According to Michael Doob:
A gigabyte of punch cards?
I just happen to have a box of cards on my desk (some guys just *never* get around to cleaning up). I took a batch and really squished them tight: this gave me 60 cards per centimeter. That means 60*100*80 = 2^8*3*5^4 = 480000 bytes/meter (I never use FORTRAN anymore :-)).
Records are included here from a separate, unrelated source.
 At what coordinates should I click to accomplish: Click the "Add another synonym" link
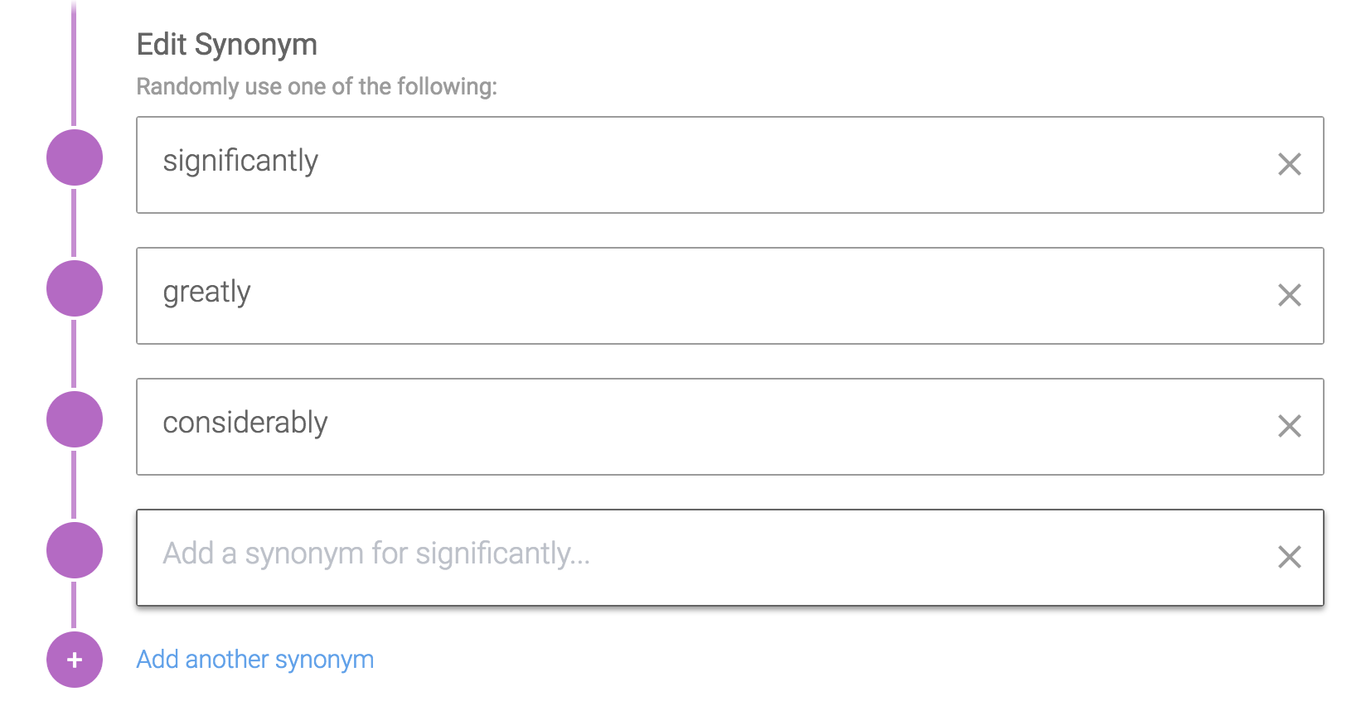[255, 660]
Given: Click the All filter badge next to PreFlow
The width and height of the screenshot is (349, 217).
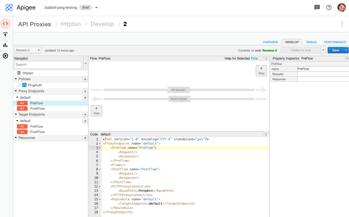Looking at the screenshot, I should coord(22,103).
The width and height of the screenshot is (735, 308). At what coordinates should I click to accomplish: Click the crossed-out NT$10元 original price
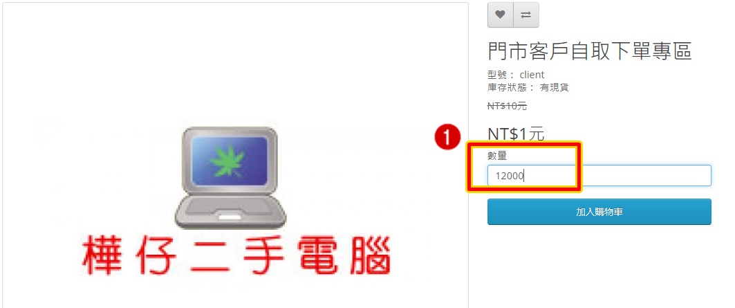tap(508, 106)
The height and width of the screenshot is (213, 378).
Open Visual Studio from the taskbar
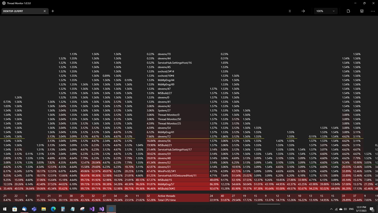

So our gigabyte of data stands
1024*1024*1024/480000 = 2^(22)/(3*5^4) meters = 2^(19)/(3*5^7) km ~ 2.24 km
tall, at least without gravity to compress everything.
Of course, all of you have been basing your calculations on the assumption that a gigabyte is 1024^3 (or 2^30), which I suppose would make more sense to us old timers.
However, the new standard is to actually respect the old SI standards, and use kilo-, mega-, and giga- to represent powers of 1000. (I.e. 10^3, 10^6, and 10^9, respectively.)
See the following...
http://physics.nist.gov/cuu/Units/binary.html
This would somewhat reduce the length (or height), volume, and weight estimates given. Or, we could restate the question to ask how much a gibibyte (yuck!) of punch cards would be...
Now who is the lucky guy who has to retrieve the top one off the stack?
Or who's the poor operator who has to feed them all through the card reader?